* **STORED RECORDS**:
• • •
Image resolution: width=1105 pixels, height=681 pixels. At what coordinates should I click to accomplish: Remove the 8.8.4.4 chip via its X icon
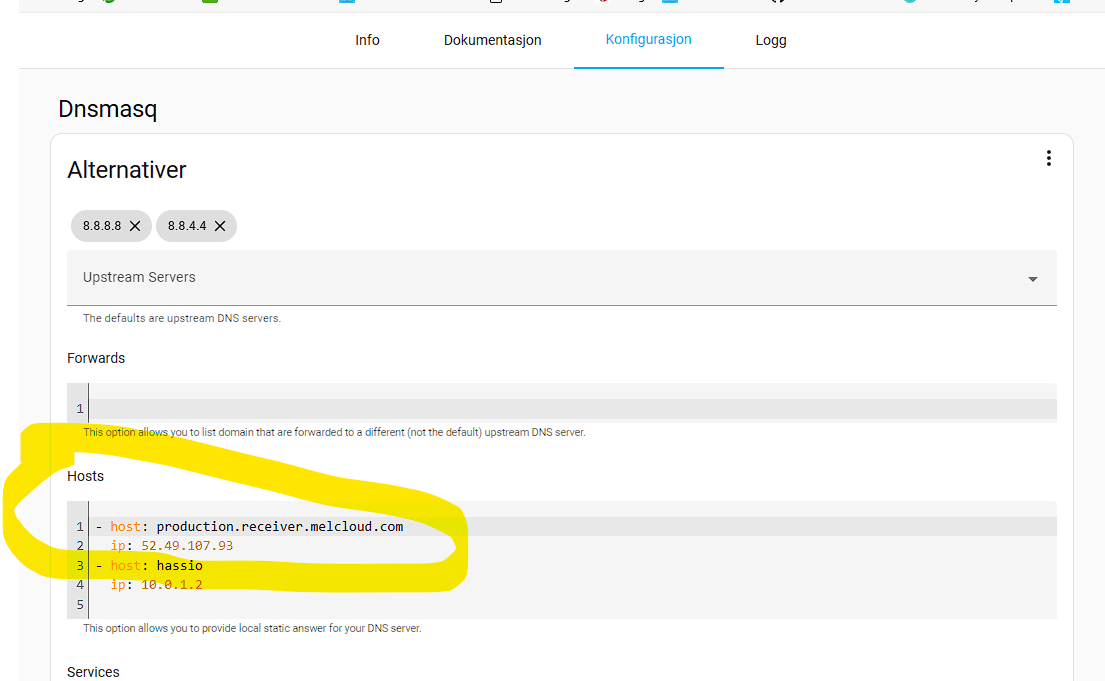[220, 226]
• • •
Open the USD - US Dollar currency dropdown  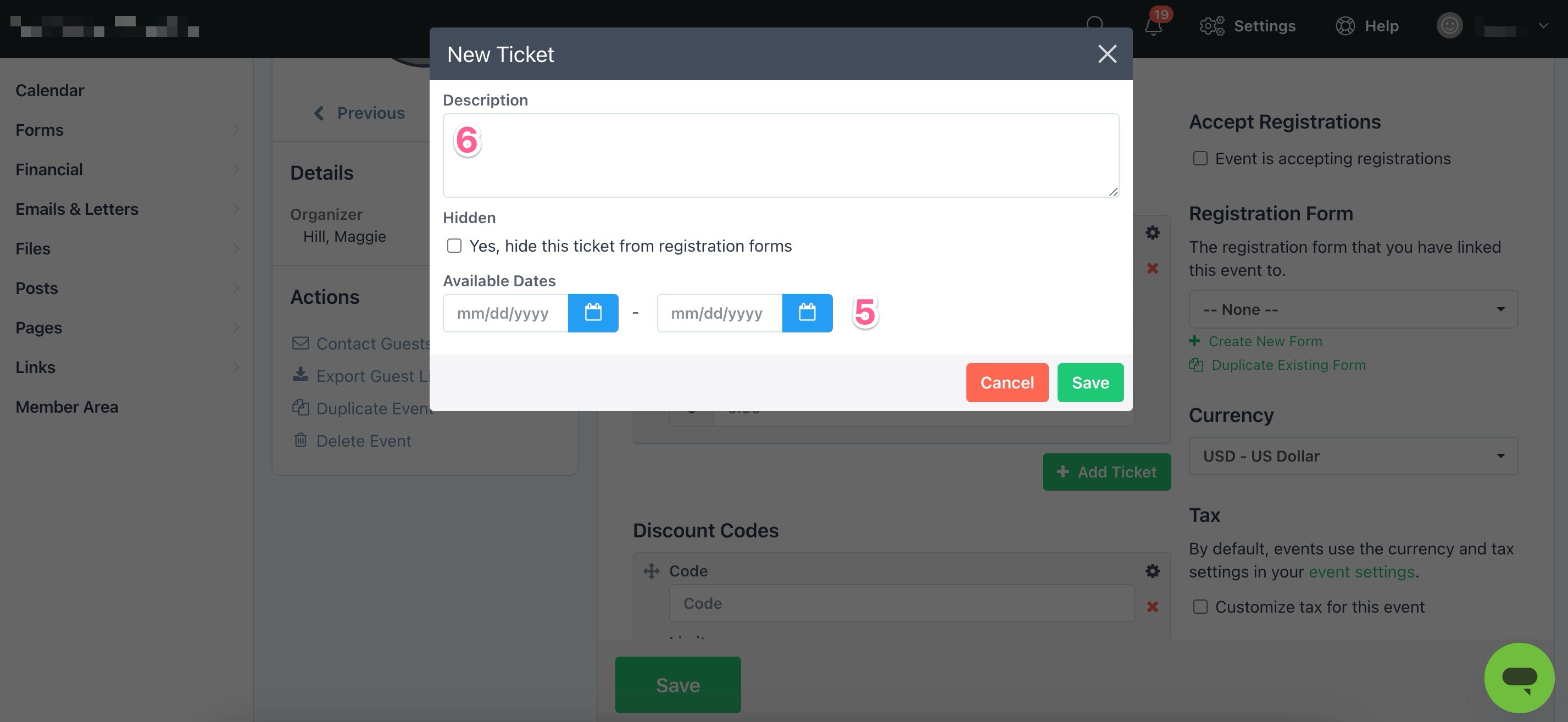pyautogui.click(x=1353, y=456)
• • •
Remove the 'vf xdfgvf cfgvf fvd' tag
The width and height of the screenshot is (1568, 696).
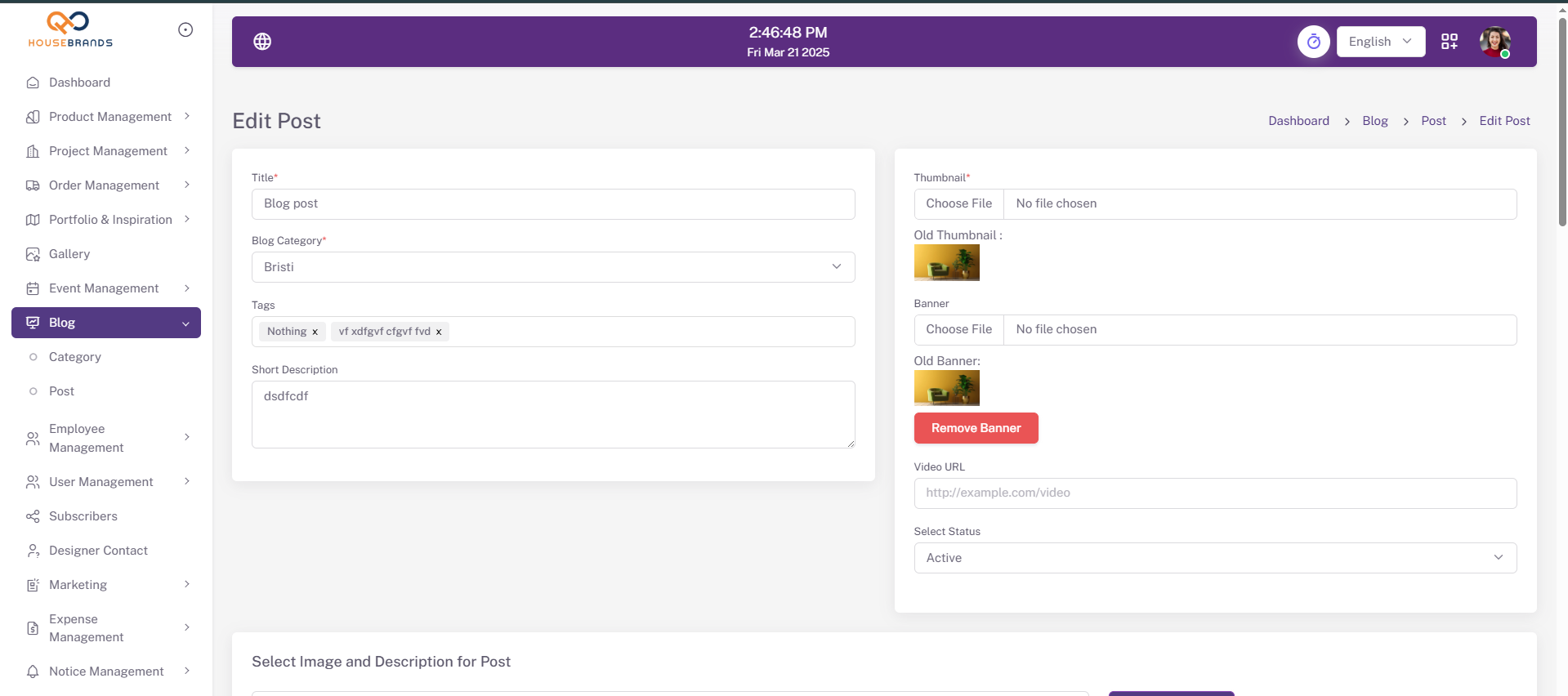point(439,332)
• • •
Write out the lines of the entries from the one containing "Remove the 'vf xdfgvf cfgvf fvd' tag" through the one containing "point(439,332)", both included, reproducing them word for word and omitting the pictures.

Remove the 'vf xdfgvf cfgvf fvd' tag
The width and height of the screenshot is (1568, 696).
point(439,332)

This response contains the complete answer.